## BEGIN Text provided
Every week, for the past four years I have made the trek from my office to the public school down the street to meet with the same little girl and read her stories while she enjoys her lunch. The program is something my office sponsors through the Everybody Wins, Metro Boston Powerlunch Program, a national nonprofit that supports children’s literacy and mentorship. Today was the last day, and I have to say I’m pretty sad, yet proud, that my kid is graduating to a new school.

When we met, my partner was five years old, in 1st grade and was barely reading “See Spot Run” But by the end of this year, she is 4th grade, 10 years old, probably a foot taller, and we were finishing a beautifully illustrated version of Wind and the Willows…. with enthusiasm!

The commitment has literally been a half hour each week x 30 weeks x 4 years.. it comes out to about 60 hours, but in those 60 hours I have not only read countless numbers of picture books, but I have also made a great friend and I like to think I have helped her to always love and appreciate a good story. It was also a fun experience for me, a weekly trip down memory lane into the lives of some of my favorite long lost friends.
## END Text provided
Problem 1: In the lunchtime reading story, write out again the part that starts with "When we met, my" and ends with "Willows…. with enthusiasm!", swapping "partner" for "reading buddy".
Problem 2: Pick up the lunchtime reading story after its last sentence and keep it going.
## BEGIN Recorded data
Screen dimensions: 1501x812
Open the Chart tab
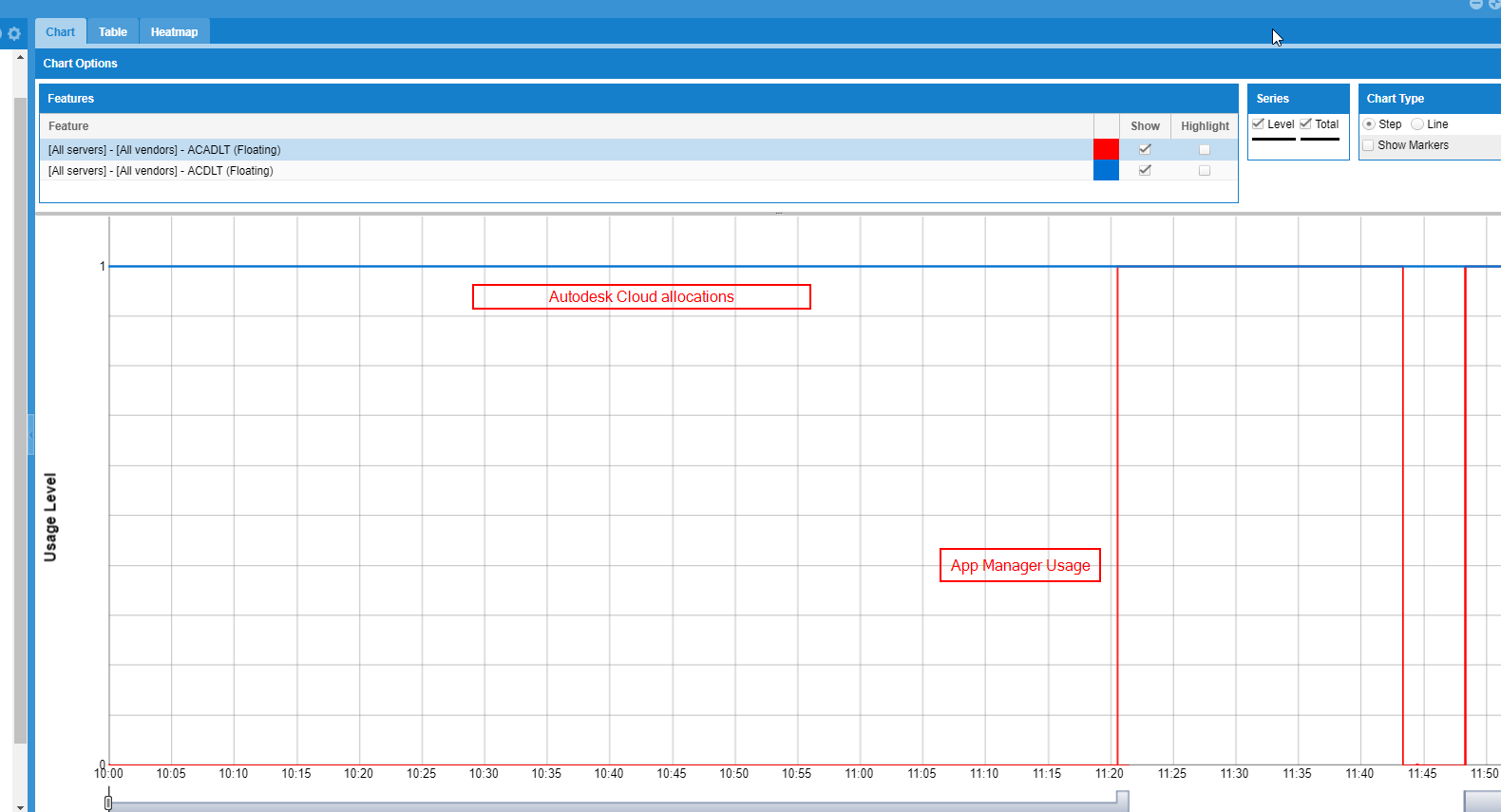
## END Recorded data
Written reply 1:
When we met, my reading buddy was five years old, in 1st grade and was barely reading “See Spot Run” But by the end of this year, she is 4th grade, 10 years old, probably a foot taller, and we were finishing a beautifully illustrated version of Wind and the Willows…. with enthusiasm!

Written reply 2:
Some of my favorite memories as a kid were when my parents read to me. I can still hear my dad saying “the Little Mouse, the Red Ripe Strawberry and the BIG HUNGRY BEAR” and my mom reading “Stopping by Woods on a Snowy Evening” so many times she knew it by heart.

And I think its fair to say that the art of children’s book illustrations are far underrated. Books provide kids with their earliest exposure to art of all sorts of different mediums.

I know this post is quite off topic for me, but I guess what I’m trying to say is READ to your kids. I don’t have kids, but I am certain that some of my readers do- and I have to imagine that most people here at least KNOW a kid who would benefit from having someone to read with. Wherever, whenever, there is no better bonding experience, no better gift you can give than reading aloud and enjoying a story. And definitely check out Powerlunch if you are looking for a way to give back to your own community- they are all over the country!

This post is scattered with some of my favorite stories. What stories were your favorite to read a loud as a child?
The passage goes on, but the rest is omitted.